By industry and academia working together as small specialised companies on targeted drugs, with associated biomarkers of response, which would require only require small numbers of patients on trials to satisfy regulators then if savings are passed on, drug prices could be far lower than what we currently see.

But this model would only succeed if the academic organisations can resist selling their discoveries to the highest bidder and stay true to their societal responsibilities. To that end these organisations would need to agree a price ceiling, and a pricing strategy that ideally also ensures accessibility in lower- and middle-income nations, this would need to be done during any negotiations with partners and investors. The academic partners would receive royalties on sales of the drugs, which would help sustain them and fund the discovery and development of new drugs. Patients would gain access to much needed drugs without bankrupting themselves or health care providers.

Currently there are not many academic drug discovery centres in the world that are ready to take on such a partnership so this clearly is not an overnight solution to the global crisis in cancer drug pricing. But over time academic centres could begin to move towards this model and create the kind of competition needed to gradually drive down the prices that result from the conventional model.
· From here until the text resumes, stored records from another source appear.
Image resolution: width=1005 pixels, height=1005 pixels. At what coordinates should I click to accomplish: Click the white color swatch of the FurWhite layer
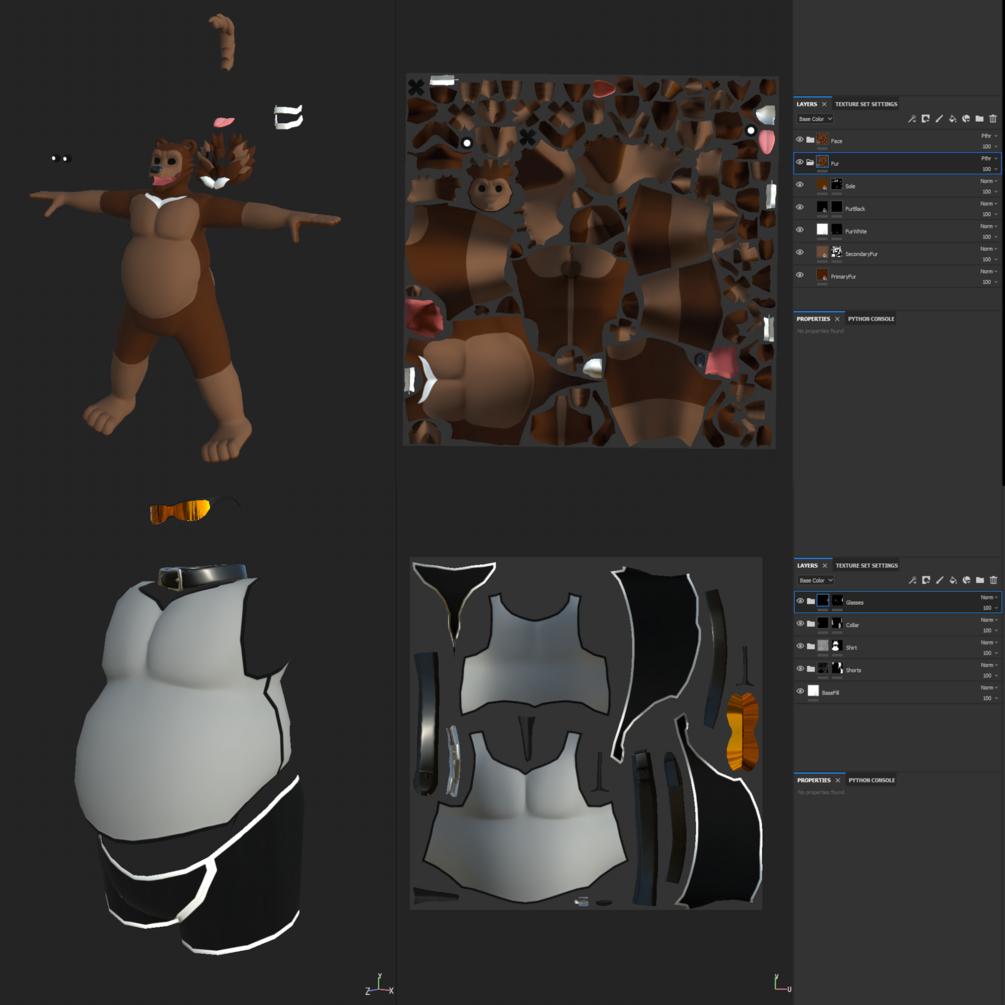click(x=822, y=229)
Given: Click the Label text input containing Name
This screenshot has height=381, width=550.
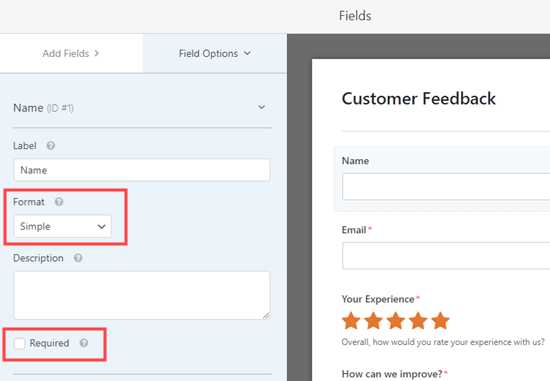Looking at the screenshot, I should (x=142, y=170).
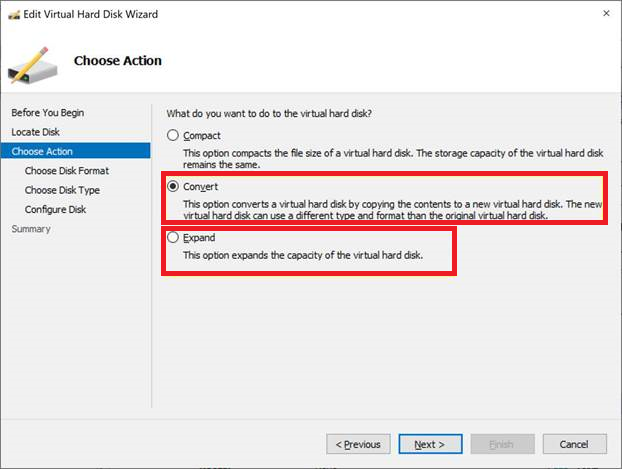Choose the Convert radio option

tap(174, 186)
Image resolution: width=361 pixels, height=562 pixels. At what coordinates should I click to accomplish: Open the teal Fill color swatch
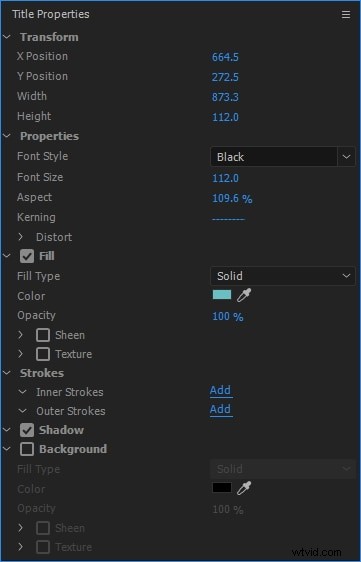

In the short-term, academia, working in these new partnerships, can help to bring prices down by attempting to harvest the low-hanging fruit that are not profitable enough for industry to consider. Researchers can take patent-expired drugs and, using biomarkers that suggest efficacy, and explore new indications. Academia can also seek out effective drug combinations using drug candidates that were abandoned because they were not a success on their own.

If we are to end this era of $100,000 cancer drugs, we are going to have to make some big changes to the whole way drugs are discovered and developed. The proposals I and my colleagues have outlined are disruptive but there is a clear and urgent necessity to lower cancer drug prices to keep lifesaving drugs available and affordable for patients. It just will not be possible for healthcare systems like the NHS to afford the newest and best cancer drugs if prices continue to rise as rapidly as they are now.